Her head lifted a little. “I beg your pardon?” she said.

“Can we speak privately for about five minutes?”

She paused for a long time then she said, “Certainly, if you insist. Stephen? Could you?”

“Certainly,” he said. “I’ll be in the bedroom if you need me.”

I let that pass.

When he was gone, she walked over to the window and looked down at the river. I walked with her. When we were as far as we could get from where Stephen could hear, she said softly, “You rotten bastard, what are you doing to me?”

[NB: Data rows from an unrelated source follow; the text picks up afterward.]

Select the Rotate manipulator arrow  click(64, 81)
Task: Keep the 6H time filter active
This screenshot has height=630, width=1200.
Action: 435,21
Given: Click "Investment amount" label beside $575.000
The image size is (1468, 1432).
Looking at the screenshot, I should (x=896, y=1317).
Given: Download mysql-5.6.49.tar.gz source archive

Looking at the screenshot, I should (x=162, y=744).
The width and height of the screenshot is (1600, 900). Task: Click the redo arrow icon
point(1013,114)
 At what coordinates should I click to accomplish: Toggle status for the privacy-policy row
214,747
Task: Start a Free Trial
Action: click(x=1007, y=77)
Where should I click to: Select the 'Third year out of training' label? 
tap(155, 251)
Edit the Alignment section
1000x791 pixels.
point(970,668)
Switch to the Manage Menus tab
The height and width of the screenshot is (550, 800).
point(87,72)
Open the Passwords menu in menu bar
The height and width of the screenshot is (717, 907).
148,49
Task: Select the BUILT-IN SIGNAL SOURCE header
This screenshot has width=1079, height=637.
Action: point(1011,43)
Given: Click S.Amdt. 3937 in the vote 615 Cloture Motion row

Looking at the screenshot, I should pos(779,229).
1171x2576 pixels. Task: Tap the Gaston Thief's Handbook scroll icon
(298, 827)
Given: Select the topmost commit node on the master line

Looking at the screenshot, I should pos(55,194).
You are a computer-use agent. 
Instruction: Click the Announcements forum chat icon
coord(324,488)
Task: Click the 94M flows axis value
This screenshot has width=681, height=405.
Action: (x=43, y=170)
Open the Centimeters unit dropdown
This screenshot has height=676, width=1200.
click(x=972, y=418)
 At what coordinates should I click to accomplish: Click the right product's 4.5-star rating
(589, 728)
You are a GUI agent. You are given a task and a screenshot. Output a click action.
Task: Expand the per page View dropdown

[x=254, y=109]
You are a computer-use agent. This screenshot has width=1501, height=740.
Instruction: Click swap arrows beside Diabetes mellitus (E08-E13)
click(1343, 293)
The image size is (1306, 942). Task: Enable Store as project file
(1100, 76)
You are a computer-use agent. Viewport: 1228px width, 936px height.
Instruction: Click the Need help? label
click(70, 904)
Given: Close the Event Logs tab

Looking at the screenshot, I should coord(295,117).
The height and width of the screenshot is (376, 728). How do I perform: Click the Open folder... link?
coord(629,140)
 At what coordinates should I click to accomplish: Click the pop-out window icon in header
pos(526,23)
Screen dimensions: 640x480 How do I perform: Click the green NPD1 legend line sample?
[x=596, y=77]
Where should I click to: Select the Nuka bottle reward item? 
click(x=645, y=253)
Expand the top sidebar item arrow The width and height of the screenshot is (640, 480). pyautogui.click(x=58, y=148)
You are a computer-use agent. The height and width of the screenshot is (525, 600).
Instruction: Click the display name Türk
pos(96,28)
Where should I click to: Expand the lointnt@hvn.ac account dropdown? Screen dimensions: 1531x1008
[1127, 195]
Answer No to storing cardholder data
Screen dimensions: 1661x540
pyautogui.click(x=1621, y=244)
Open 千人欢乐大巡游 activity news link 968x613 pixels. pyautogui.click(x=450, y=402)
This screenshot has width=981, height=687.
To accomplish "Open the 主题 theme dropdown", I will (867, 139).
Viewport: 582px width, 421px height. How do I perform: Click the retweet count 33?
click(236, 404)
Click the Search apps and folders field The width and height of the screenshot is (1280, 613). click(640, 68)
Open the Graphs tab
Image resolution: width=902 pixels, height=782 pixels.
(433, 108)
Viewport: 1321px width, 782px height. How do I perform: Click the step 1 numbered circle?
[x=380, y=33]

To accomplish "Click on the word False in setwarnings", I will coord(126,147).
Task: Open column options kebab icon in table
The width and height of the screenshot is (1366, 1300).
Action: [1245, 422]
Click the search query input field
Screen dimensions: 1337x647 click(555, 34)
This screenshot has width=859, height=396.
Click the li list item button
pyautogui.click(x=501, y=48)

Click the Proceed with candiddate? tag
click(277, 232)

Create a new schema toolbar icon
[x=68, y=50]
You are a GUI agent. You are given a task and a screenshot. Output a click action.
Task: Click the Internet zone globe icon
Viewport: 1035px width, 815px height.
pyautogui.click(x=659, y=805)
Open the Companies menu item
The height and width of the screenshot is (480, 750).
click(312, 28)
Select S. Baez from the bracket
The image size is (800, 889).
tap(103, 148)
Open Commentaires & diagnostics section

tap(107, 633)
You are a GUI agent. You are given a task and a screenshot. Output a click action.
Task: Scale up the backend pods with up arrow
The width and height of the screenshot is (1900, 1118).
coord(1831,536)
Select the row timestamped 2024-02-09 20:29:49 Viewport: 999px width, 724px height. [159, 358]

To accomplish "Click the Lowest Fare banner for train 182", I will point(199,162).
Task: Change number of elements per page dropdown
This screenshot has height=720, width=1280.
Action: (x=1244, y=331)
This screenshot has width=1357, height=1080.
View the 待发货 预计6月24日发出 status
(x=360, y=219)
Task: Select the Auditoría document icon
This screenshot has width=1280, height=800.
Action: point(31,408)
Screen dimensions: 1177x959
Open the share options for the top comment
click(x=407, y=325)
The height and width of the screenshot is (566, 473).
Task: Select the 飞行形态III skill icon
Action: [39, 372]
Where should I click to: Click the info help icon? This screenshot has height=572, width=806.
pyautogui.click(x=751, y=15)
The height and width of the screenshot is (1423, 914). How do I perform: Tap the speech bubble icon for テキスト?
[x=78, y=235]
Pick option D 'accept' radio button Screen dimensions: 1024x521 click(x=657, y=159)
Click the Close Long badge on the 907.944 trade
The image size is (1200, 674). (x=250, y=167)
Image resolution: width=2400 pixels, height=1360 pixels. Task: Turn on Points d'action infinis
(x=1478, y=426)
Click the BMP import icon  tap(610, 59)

“I’m telling you I know about how you used to go down to the New York Hilton once a month and screw whatever came by.”

“You rotten prick,” she said softly.

“Oh,” I said. “You’ve found out.”

She didn’t speak. Her face was very red. She drank some brandy.

I said, “I’ve made a deal with your husband on whom I also have the goods. He stays away from Paul and pays his bills, and I keep my mouth shut. I’m offering you an even better deal. You stay away from him and I keep my mouth shut. You don’t even have to pay any money.”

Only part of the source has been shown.